==== Information shown

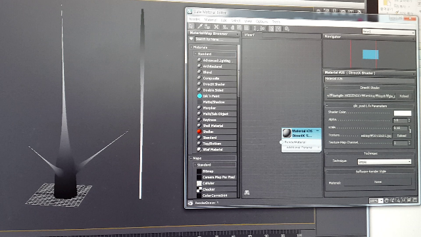Open the Options menu
Screen dimensions: 421x237
click(x=262, y=21)
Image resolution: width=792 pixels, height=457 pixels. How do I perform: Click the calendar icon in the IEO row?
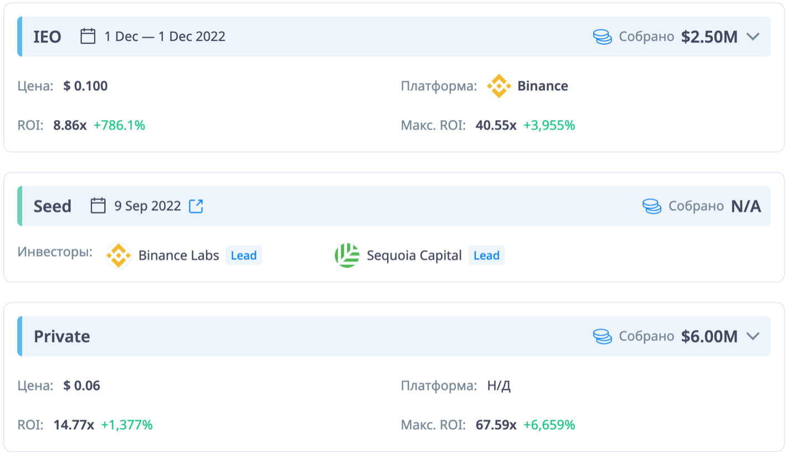pos(88,37)
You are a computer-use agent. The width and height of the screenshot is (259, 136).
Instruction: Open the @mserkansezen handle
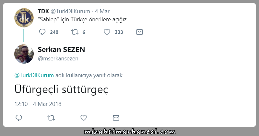pos(58,58)
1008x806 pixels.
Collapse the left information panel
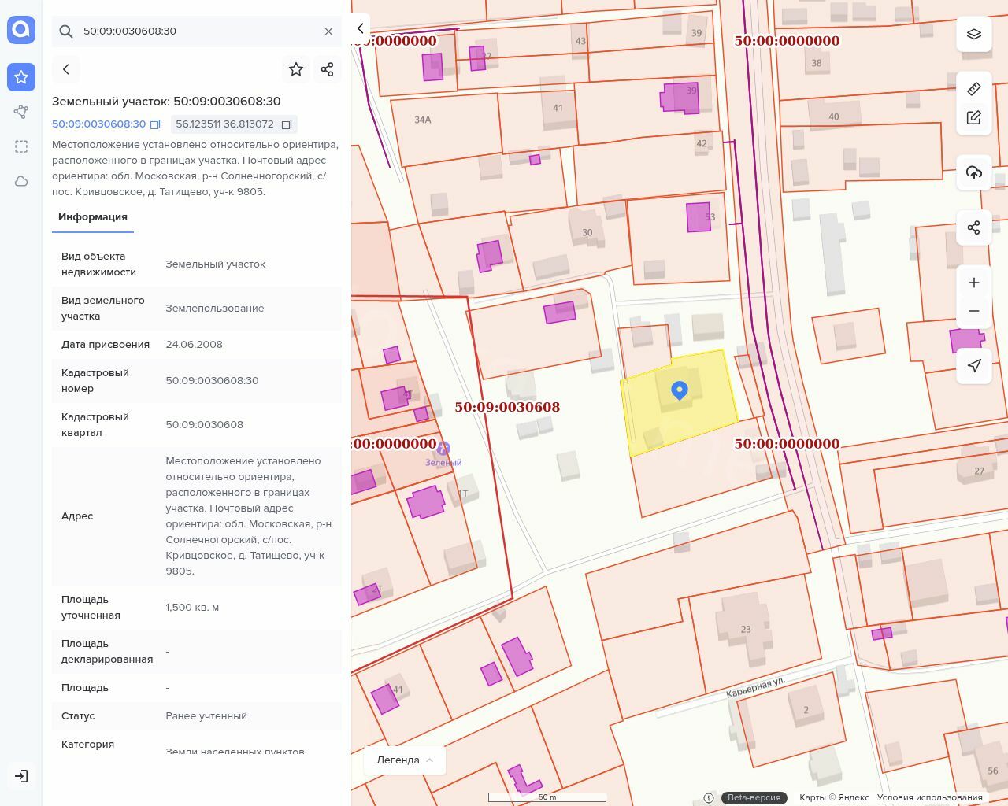pos(360,28)
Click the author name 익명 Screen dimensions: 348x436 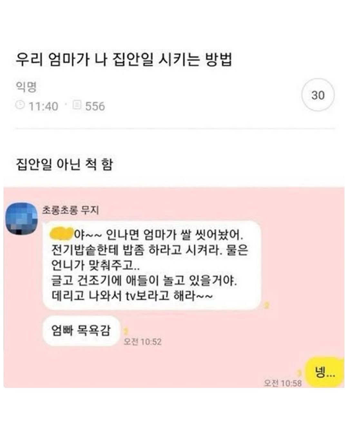26,87
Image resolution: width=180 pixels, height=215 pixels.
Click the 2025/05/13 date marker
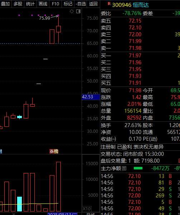point(62,214)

========

_Directions for this task_:
Write the lines from the line containing "Image resolution: width=180" through the last line of the data out again exactly, and only those lines; pictures stay out.

_Response_:
Image resolution: width=180 pixels, height=215 pixels.
Click the 2025/05/13 date marker
point(62,214)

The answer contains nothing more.